### REQUIRED WORK
Return each line of the items below that contains the string "preset", matching case exactly.

### SUPPLIED MATERIAL
***

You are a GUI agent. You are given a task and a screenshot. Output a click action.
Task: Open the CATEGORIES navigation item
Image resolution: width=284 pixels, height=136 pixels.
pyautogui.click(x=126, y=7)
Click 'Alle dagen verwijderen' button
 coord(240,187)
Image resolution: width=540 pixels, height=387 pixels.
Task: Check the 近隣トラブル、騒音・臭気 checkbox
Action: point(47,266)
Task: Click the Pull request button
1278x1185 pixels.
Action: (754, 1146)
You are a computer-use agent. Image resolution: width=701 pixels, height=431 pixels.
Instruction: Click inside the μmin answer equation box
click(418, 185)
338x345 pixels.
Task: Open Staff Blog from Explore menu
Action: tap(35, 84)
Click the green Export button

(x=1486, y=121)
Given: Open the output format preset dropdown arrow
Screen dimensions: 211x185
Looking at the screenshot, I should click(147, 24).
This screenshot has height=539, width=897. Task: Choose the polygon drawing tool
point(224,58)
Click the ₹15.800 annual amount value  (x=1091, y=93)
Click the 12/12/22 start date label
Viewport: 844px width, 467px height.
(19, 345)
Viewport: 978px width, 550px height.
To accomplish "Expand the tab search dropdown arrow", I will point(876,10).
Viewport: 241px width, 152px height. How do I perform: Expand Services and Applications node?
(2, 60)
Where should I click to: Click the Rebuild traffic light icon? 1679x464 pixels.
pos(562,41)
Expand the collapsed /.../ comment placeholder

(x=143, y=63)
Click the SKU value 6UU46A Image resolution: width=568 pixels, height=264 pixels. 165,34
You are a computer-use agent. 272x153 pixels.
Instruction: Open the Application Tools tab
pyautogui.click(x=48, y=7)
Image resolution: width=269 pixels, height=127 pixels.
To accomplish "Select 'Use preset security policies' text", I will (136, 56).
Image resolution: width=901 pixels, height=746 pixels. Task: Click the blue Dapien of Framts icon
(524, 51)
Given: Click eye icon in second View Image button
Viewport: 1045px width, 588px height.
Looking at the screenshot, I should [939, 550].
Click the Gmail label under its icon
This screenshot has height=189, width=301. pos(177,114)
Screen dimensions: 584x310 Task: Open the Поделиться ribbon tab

***

### TASK OUTPUT
Given: Open the output format preset dropdown arrow
To accomplish "Select 'Use preset security policies' text", I will (136, 56).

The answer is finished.